Work item
Look at every line of the material below and tally those containing "code". Reply with the total alone.
····················
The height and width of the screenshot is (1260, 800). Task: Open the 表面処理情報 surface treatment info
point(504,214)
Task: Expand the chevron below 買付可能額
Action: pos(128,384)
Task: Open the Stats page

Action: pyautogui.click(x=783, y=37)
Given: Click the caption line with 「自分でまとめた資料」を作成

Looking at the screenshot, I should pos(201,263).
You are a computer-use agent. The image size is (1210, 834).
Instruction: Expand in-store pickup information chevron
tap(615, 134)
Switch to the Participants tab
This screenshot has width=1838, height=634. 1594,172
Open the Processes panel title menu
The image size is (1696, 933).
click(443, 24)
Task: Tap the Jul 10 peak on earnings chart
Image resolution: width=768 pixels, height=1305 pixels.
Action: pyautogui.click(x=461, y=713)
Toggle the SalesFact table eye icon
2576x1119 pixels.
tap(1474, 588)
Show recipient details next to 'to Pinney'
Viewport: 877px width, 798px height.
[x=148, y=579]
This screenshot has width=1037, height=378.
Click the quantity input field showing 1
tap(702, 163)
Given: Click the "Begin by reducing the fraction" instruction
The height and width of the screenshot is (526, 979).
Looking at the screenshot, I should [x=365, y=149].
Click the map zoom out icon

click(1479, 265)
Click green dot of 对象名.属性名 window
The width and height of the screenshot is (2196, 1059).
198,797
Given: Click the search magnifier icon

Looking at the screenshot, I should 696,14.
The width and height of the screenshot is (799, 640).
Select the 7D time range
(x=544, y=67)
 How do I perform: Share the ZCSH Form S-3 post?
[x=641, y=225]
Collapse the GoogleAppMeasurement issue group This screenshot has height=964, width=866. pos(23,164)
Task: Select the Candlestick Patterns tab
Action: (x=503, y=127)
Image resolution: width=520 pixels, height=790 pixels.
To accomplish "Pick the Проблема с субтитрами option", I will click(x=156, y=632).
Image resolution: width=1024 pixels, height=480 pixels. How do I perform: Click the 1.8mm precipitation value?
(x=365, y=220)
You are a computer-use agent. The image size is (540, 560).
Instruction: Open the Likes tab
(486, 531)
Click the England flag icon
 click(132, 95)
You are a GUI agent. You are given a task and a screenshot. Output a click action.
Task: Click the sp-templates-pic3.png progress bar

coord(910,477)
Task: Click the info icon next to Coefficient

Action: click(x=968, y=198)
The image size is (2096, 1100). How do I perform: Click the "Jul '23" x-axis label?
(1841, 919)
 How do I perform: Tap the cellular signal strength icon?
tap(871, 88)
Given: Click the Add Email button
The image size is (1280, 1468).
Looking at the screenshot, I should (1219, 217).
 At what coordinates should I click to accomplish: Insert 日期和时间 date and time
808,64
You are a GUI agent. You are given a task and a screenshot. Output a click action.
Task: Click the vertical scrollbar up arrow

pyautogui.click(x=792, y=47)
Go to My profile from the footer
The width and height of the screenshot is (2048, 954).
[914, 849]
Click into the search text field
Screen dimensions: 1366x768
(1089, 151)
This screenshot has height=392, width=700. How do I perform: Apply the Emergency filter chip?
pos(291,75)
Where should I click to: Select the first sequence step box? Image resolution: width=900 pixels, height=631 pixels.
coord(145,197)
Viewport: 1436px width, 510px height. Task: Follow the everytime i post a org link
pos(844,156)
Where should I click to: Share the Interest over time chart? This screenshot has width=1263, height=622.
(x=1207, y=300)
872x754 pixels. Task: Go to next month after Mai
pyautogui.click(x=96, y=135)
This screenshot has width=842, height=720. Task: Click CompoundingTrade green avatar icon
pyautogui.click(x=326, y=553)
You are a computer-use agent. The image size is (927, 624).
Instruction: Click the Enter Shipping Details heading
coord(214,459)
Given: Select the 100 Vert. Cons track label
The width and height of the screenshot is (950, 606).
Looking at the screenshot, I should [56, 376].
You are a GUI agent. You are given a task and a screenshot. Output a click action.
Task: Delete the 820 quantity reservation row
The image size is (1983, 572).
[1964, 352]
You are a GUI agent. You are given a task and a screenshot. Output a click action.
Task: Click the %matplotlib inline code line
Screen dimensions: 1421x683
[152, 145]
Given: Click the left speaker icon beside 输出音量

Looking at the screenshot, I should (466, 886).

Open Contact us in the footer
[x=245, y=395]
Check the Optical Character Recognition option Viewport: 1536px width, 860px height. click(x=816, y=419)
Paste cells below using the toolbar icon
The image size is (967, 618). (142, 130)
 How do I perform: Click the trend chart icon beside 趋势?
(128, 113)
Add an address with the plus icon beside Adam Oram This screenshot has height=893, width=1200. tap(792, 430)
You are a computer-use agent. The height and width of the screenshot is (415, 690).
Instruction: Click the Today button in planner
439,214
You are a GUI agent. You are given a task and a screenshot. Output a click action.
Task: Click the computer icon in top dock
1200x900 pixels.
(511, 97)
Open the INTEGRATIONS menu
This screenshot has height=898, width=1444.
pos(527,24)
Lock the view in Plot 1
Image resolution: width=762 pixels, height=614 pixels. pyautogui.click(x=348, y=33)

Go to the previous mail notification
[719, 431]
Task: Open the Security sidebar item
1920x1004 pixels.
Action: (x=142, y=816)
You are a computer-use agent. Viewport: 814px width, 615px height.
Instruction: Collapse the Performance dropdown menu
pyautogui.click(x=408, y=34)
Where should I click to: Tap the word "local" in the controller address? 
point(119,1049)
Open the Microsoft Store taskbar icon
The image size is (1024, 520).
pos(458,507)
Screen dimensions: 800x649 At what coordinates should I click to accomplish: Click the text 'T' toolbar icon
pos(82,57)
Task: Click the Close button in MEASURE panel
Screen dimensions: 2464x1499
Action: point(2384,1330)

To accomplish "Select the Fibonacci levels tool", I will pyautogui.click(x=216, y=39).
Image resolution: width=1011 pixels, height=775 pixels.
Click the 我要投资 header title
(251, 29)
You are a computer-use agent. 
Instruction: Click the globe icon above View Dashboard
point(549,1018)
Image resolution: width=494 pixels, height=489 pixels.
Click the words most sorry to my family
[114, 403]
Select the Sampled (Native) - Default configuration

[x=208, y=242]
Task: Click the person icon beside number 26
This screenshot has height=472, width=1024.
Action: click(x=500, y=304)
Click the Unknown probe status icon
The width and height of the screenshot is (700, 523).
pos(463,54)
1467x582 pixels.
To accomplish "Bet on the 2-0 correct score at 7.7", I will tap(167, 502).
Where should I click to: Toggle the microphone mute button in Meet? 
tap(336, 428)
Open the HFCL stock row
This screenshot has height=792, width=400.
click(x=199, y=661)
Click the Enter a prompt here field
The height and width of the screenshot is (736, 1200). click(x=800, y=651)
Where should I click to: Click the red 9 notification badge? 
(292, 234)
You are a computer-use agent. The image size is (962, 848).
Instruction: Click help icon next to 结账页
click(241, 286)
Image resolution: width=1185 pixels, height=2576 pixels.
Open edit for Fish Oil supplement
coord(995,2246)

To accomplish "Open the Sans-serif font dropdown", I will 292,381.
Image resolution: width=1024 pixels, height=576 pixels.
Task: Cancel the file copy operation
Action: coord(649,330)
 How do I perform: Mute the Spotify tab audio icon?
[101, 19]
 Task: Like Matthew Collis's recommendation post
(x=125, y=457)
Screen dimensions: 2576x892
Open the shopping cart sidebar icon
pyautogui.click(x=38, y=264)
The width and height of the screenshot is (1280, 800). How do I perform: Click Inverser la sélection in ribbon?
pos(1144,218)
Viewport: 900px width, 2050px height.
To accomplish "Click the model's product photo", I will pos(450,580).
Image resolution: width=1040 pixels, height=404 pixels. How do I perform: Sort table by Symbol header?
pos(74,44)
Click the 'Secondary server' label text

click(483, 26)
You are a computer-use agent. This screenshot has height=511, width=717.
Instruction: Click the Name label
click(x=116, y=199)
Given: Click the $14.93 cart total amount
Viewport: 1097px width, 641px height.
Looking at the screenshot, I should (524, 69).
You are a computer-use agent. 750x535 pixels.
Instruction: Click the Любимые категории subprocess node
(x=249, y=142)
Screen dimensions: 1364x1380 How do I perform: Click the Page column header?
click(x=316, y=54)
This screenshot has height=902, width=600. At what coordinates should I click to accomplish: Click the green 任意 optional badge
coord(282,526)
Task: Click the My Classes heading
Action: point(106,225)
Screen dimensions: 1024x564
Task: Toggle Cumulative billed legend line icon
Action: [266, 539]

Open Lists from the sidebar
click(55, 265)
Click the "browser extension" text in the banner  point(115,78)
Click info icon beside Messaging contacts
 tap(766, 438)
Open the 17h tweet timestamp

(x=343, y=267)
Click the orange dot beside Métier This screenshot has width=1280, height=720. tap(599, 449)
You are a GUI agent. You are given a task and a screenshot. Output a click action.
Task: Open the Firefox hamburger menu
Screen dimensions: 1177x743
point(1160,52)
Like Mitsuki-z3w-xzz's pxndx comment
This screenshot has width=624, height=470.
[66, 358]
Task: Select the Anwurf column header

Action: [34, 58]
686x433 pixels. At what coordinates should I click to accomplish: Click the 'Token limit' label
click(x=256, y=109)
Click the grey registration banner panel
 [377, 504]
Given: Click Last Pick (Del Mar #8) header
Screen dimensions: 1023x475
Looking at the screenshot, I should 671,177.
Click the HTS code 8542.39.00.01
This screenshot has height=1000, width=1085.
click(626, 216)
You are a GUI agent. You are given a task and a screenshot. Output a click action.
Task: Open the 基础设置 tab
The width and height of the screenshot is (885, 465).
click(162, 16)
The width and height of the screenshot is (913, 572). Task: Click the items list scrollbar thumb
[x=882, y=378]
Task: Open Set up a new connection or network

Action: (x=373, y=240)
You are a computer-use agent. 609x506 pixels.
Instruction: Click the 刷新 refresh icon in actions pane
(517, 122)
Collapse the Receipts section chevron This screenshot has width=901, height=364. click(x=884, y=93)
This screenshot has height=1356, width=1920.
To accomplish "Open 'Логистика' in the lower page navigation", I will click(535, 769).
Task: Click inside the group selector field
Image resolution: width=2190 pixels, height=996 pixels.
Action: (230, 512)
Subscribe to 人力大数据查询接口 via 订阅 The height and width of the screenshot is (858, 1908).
····················
Your solution
2